AWS Security ChangesHomeSearch

AWS managedservices documentation change

Service: managedservices · 2025-10-25 · Documentation low

File: managedservices/latest/userguide/mon-cwai.md

Summary

Changed IAM change type from 'review required' to 'managed automation' for CloudWatch Application Insights setup

Security assessment

The change modifies the process flow for IAM role creation but does not address any specific security vulnerability or weakness. It indicates a shift to managed automation rather than manual review, but there's no evidence this was prompted by a security incident.

Diff

diff --git a/managedservices/latest/userguide/mon-cwai.md b/managedservices/latest/userguide/mon-cwai.md
index 499b68e45..625d4ba2f 100644
--- a//managedservices/latest/userguide/mon-cwai.md
+++ b//managedservices/latest/userguide/mon-cwai.md
@@ -13 +13 @@ AMS does not monitor problems from CloudWatch Application Insights because they
-To use CloudWatch Application Insights, submit an RFC with the Deployment | Advanced stack components | Identity and Access Management (IAM) | Create entity or policy (review required) change type (ct-3dpd8mdd9jn1r) with a request to create an IAM role that provides you with permission to configure CloudWatch Application Insights.
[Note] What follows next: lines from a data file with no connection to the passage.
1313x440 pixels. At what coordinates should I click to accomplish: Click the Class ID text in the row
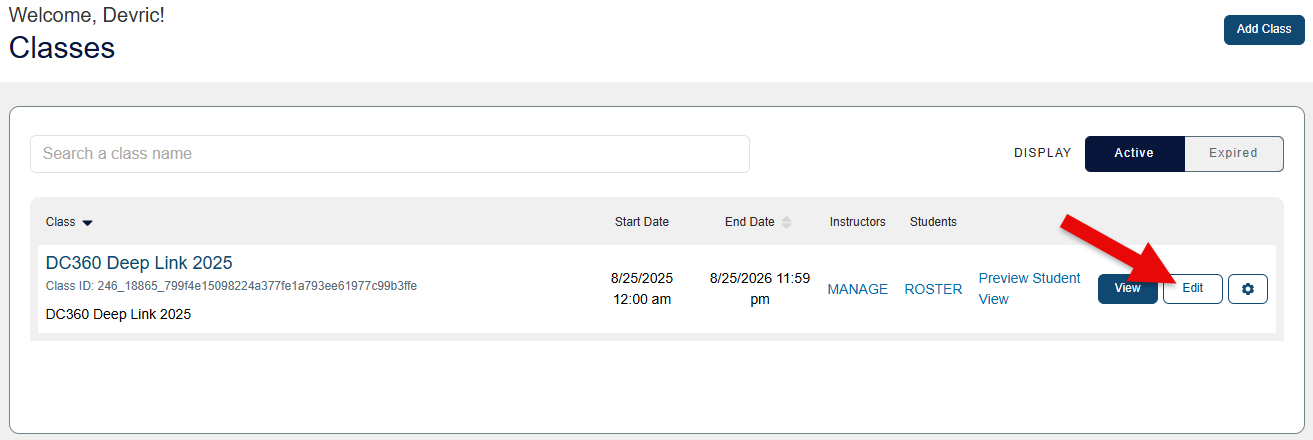coord(231,286)
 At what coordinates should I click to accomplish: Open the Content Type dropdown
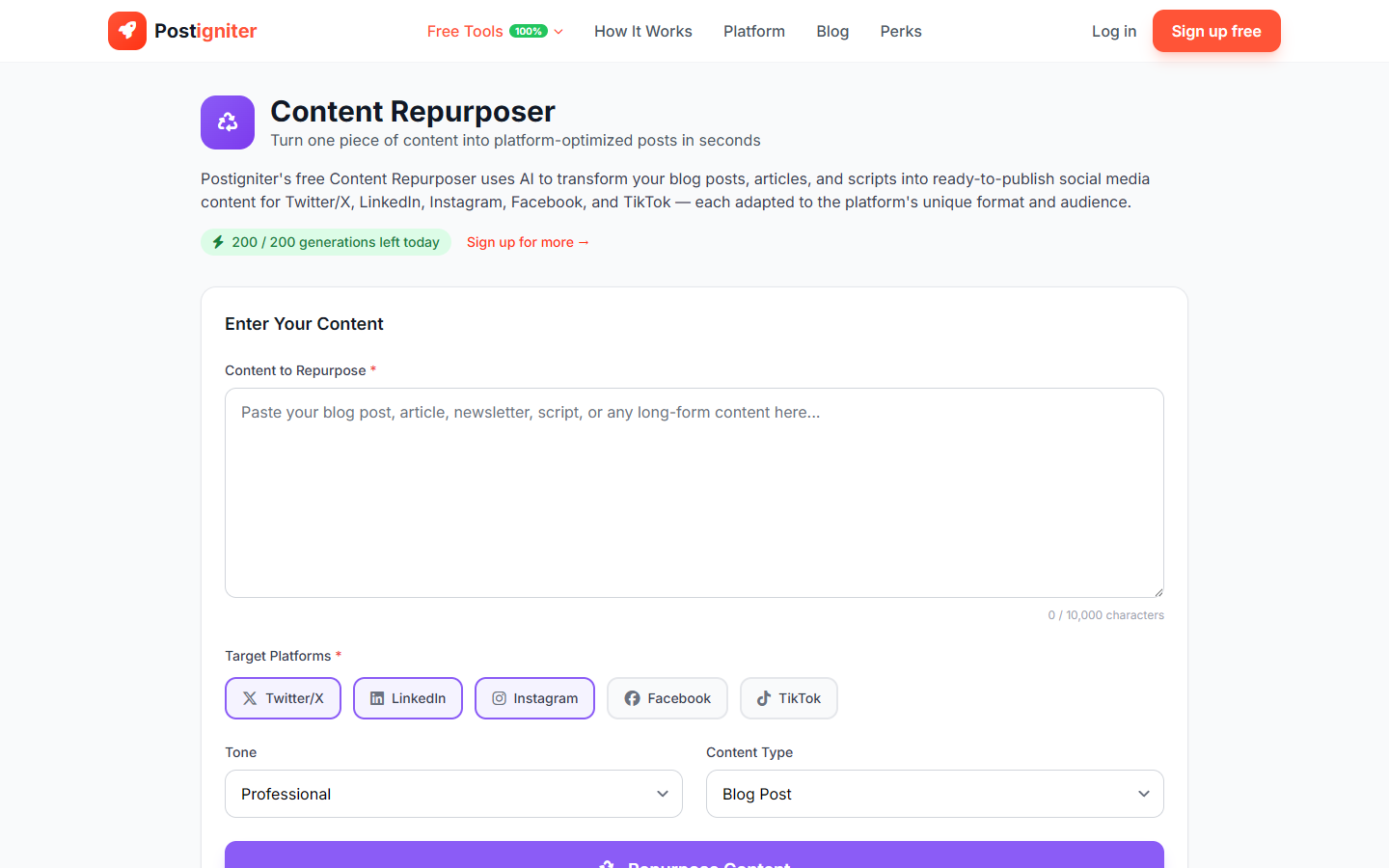[935, 794]

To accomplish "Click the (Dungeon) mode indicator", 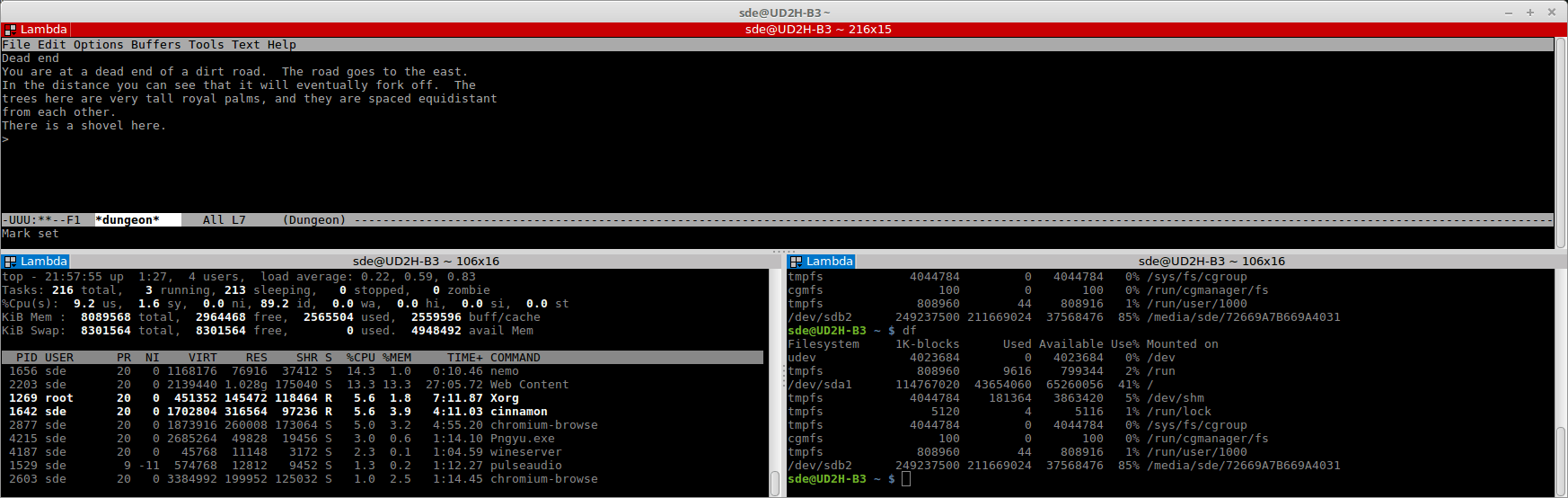I will 314,220.
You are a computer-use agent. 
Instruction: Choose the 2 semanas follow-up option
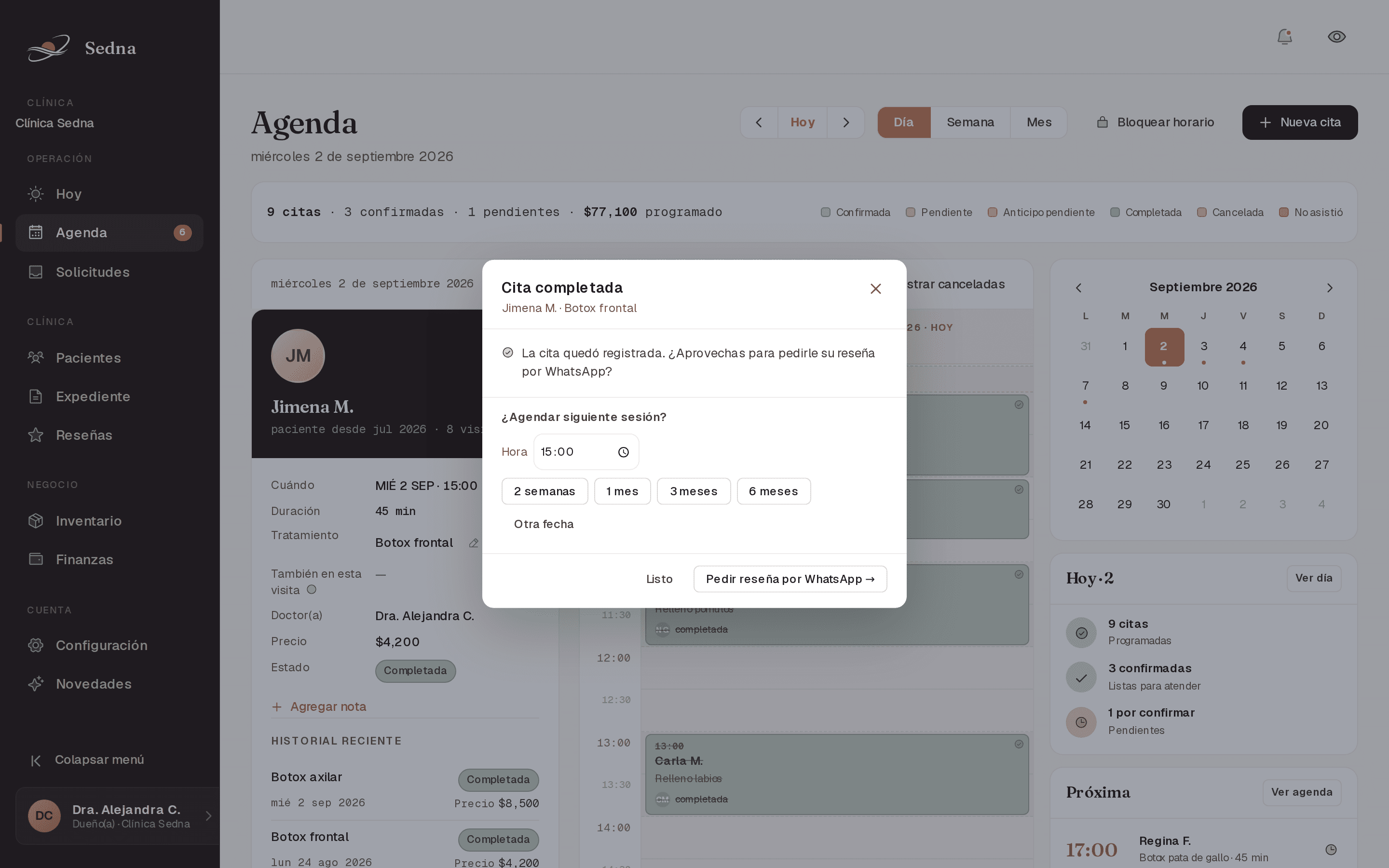pos(544,491)
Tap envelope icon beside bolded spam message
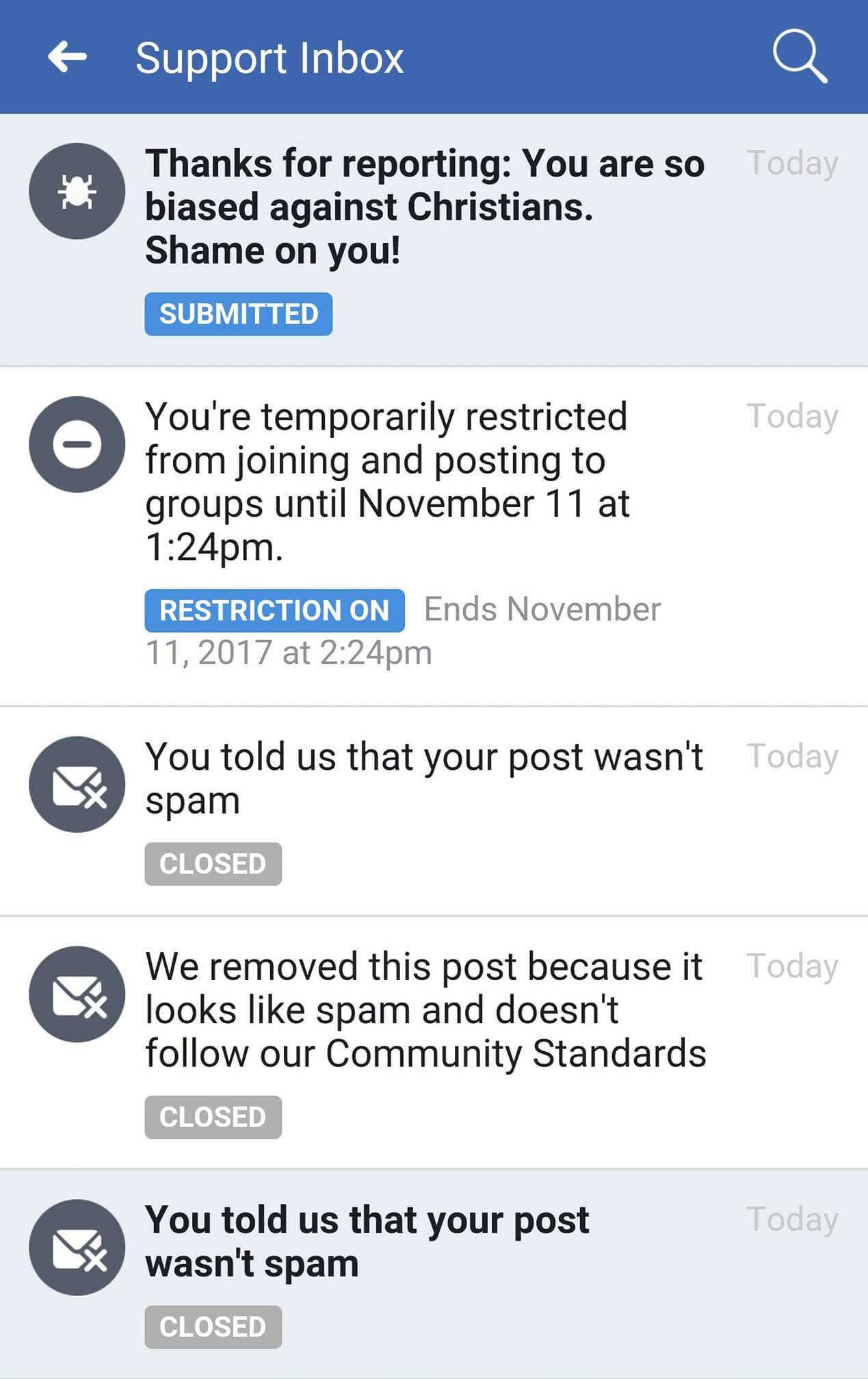The width and height of the screenshot is (868, 1379). [77, 1247]

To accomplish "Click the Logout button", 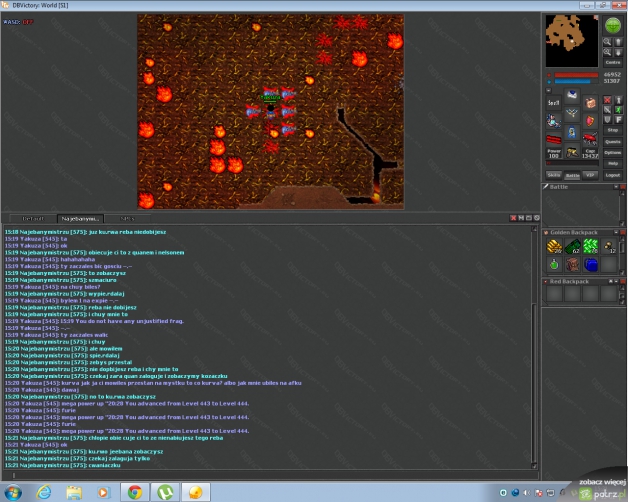I will click(x=613, y=174).
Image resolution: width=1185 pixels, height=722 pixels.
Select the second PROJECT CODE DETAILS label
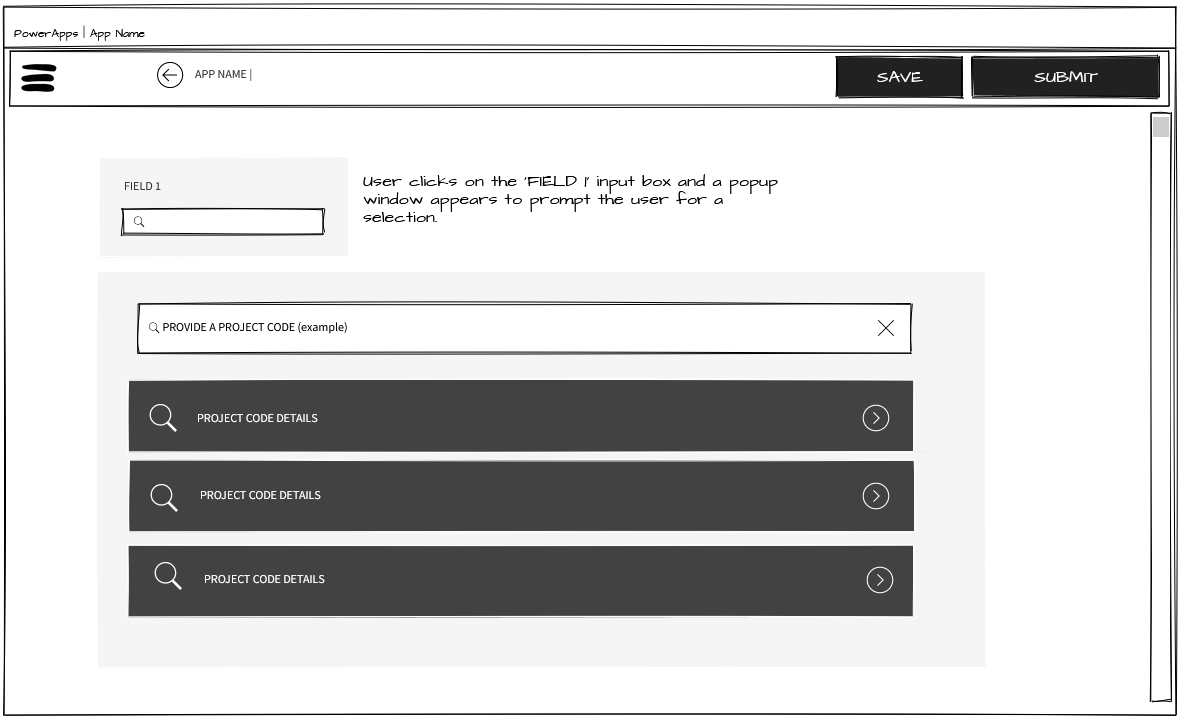tap(260, 495)
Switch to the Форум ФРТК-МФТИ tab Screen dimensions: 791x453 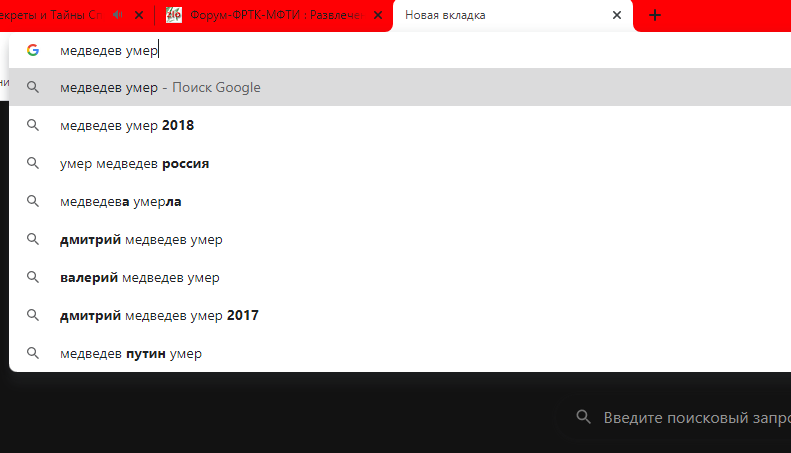(270, 15)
There are two options to receive the problems identified: through an SNS topic or with a target in CloudWatch Event rules. In the RFC, specify which you want. If you plan to use CloudWatch Event rules, also specify the rule definition in the RFC. After you're set up with CloudWatch Application Insights, you receive notice of potential problems including insights that point to a possible root cause. 
+To use CloudWatch Application Insights, submit an RFC with the Deployment | Advanced stack components | Identity and Access Management (IAM) | Create entity or policy (managed automation) change type (ct-3dpd8mdd9jn1r) with a request to create an IAM role that provides you with permission to configure CloudWatch Application Insights. There are two options to receive the problems identified: through an SNS topic or with a target in CloudWatch Event rules. In the RFC, specify which you want. If you plan to use CloudWatch Event rules, also specify the rule definition in the RFC. After you're set up with CloudWatch Application Insights, you receive notice of potential problems including insights that point to a possible root cause.